*** INPUT

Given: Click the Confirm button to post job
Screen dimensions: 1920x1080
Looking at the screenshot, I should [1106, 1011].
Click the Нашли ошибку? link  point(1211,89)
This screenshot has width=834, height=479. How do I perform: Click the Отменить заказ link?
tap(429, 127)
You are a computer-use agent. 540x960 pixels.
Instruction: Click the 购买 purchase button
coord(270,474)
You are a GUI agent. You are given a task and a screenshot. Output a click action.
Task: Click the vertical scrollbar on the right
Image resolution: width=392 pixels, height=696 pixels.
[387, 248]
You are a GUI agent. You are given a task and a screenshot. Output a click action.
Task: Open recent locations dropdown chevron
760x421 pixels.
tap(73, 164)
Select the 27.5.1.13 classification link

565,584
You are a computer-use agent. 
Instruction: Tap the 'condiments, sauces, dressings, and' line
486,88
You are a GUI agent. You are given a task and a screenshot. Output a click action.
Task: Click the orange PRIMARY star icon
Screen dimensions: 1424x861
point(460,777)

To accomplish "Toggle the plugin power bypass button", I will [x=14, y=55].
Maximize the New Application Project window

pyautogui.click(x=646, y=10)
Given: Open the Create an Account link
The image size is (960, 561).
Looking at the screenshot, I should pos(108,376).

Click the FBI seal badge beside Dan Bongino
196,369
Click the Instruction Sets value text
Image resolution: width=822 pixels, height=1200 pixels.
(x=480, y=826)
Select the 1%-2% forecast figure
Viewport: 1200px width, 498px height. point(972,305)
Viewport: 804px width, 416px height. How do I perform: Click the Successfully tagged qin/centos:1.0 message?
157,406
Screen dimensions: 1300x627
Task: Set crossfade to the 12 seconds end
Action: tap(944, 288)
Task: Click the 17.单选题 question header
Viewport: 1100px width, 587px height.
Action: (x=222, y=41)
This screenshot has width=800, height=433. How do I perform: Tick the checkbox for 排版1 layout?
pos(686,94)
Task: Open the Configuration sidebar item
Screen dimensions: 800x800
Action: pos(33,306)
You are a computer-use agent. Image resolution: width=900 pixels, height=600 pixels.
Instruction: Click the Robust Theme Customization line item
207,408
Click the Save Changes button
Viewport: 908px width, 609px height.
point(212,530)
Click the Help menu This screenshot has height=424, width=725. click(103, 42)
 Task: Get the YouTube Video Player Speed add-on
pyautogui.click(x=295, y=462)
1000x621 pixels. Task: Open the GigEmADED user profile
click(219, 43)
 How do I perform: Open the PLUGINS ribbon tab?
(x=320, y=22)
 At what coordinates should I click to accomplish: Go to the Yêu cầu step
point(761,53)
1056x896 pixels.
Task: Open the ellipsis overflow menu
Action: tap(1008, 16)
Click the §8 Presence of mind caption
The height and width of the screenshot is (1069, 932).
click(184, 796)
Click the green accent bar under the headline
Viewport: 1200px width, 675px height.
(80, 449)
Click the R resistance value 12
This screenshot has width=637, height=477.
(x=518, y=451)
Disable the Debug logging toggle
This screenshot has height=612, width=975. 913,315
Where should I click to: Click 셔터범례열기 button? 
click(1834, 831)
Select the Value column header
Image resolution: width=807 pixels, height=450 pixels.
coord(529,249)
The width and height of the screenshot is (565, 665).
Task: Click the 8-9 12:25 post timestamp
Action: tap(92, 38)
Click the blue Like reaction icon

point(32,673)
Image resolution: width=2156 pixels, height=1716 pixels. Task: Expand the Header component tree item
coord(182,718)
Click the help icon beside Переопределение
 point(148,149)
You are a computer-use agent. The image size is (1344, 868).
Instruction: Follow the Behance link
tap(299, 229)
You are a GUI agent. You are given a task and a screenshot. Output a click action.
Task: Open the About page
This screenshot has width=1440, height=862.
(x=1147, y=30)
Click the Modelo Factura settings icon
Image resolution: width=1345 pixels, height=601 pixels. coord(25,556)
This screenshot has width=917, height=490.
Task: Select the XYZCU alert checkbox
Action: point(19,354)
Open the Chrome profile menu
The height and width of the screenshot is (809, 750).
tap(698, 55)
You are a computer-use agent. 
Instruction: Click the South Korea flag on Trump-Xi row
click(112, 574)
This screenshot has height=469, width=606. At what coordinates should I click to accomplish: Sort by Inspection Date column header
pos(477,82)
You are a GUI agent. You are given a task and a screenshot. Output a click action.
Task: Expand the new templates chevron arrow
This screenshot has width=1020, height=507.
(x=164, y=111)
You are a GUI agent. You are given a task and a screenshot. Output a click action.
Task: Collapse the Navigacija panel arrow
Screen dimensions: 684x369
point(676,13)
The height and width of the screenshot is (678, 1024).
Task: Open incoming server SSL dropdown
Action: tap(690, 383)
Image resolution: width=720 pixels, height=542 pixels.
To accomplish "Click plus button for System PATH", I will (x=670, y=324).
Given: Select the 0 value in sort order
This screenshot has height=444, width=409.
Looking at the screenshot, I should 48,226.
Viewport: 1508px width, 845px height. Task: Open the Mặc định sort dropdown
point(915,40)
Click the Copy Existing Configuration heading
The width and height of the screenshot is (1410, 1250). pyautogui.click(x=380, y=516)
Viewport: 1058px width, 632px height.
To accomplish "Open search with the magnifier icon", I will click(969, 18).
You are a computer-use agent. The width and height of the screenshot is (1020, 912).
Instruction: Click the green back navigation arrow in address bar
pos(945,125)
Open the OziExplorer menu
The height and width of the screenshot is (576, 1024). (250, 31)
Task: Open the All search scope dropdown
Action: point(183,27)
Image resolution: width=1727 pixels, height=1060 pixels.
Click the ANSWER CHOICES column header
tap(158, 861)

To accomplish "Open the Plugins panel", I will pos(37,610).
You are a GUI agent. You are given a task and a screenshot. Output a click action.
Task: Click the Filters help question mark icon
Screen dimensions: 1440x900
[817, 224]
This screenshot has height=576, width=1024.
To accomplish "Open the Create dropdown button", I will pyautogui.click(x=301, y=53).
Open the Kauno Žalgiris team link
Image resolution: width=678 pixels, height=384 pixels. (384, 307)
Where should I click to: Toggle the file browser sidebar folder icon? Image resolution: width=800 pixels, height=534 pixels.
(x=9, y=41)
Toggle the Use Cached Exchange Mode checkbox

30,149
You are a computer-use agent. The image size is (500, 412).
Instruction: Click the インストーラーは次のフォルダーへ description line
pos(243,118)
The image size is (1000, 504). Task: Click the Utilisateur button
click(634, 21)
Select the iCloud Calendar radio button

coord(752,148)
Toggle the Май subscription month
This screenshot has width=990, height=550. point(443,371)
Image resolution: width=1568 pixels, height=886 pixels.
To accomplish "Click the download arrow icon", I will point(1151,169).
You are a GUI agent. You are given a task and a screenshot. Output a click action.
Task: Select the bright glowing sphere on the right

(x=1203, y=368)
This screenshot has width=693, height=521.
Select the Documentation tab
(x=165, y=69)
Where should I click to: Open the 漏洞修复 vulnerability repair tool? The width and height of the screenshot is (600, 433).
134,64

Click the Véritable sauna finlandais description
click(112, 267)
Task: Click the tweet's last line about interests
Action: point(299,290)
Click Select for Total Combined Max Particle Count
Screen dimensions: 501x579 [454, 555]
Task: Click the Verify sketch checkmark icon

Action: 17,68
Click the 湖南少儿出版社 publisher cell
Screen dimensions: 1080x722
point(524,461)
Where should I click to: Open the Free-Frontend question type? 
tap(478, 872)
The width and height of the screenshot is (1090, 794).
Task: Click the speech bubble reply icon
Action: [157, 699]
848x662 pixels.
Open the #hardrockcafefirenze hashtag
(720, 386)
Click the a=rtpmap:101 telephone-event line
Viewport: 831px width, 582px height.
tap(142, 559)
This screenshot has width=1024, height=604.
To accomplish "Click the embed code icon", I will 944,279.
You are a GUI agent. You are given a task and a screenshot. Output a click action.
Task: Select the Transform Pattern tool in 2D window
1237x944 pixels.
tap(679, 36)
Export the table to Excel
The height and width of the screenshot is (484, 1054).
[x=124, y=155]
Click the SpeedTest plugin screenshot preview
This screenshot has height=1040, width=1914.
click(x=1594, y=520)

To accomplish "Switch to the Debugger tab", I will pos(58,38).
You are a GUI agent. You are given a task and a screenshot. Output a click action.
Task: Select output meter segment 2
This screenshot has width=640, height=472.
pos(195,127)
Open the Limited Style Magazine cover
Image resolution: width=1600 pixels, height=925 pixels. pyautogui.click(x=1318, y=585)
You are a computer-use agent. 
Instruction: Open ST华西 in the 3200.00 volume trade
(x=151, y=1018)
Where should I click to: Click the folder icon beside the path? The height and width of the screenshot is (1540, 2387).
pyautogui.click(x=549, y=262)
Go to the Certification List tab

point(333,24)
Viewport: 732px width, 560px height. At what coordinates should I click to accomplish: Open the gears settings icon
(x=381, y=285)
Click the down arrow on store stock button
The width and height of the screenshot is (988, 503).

******

_WHAT THIS TASK INVOLVES:_ Return a word-for-word copy of the lines above from the one holding "Click Select for" through the one holding "Task: Select the Transform", with both of them included and nothing besides.

_WRITTEN SOLUTION:_
Click Select for Total Combined Max Particle Count
Screen dimensions: 501x579 [454, 555]
Task: Click the Verify sketch checkmark icon

Action: 17,68
Click the 湖南少儿出版社 publisher cell
Screen dimensions: 1080x722
point(524,461)
Where should I click to: Open the Free-Frontend question type? 
tap(478, 872)
The width and height of the screenshot is (1090, 794).
Task: Click the speech bubble reply icon
Action: [157, 699]
848x662 pixels.
Open the #hardrockcafefirenze hashtag
(720, 386)
Click the a=rtpmap:101 telephone-event line
Viewport: 831px width, 582px height.
tap(142, 559)
This screenshot has width=1024, height=604.
To accomplish "Click the embed code icon", I will 944,279.
You are a GUI agent. You are given a task and a screenshot. Output a click action.
Task: Select the Transform Pattern tool in 2D window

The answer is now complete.